• [What this task involves]
Write out the items again from the line containing "Where should I" through the line containing "tap(246, 23)", with "resize handle" replaced by "drag corner" and nothing else changed. Leave the pictures out.

• [Data]
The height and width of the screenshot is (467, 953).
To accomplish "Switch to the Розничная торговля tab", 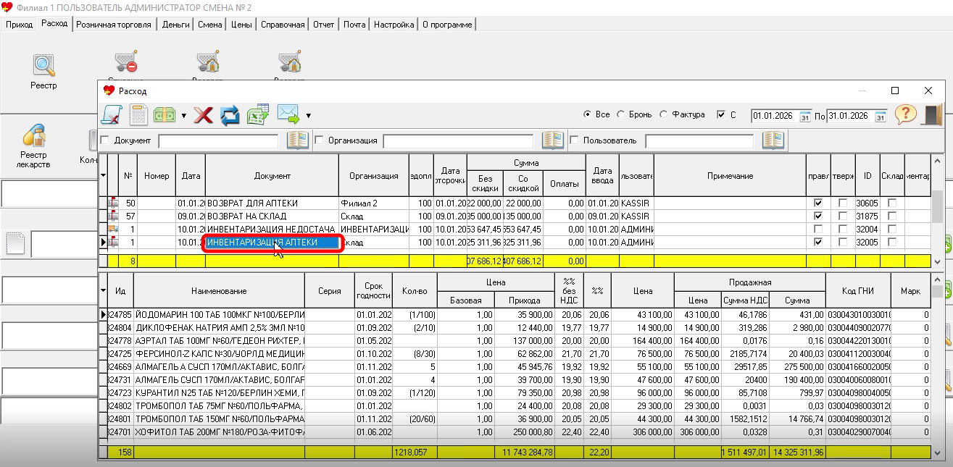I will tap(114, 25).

...

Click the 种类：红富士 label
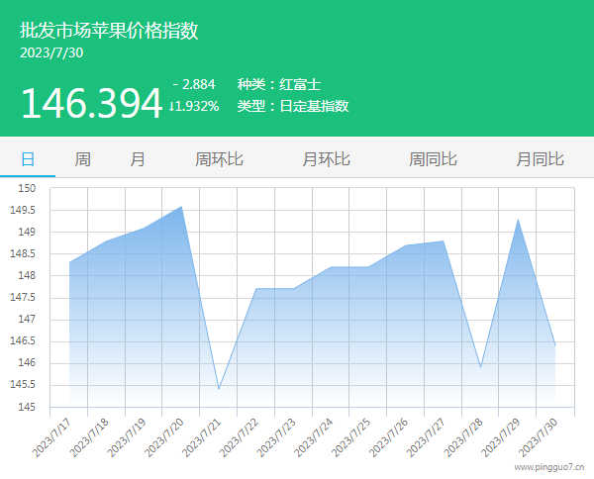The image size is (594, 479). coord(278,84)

...

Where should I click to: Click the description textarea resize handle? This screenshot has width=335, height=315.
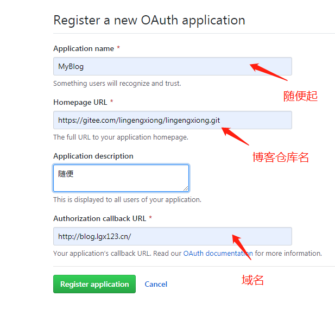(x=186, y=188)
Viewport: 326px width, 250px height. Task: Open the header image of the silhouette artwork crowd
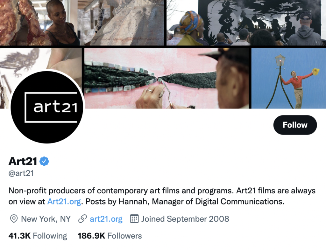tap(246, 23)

• [Answer]
Where should I click to: Click the description textarea drag corner? This screenshot has width=335, height=315.
(x=186, y=188)
Viewport: 326px width, 250px height. Task: Open the header image of the silhouette artwork crowd
tap(246, 23)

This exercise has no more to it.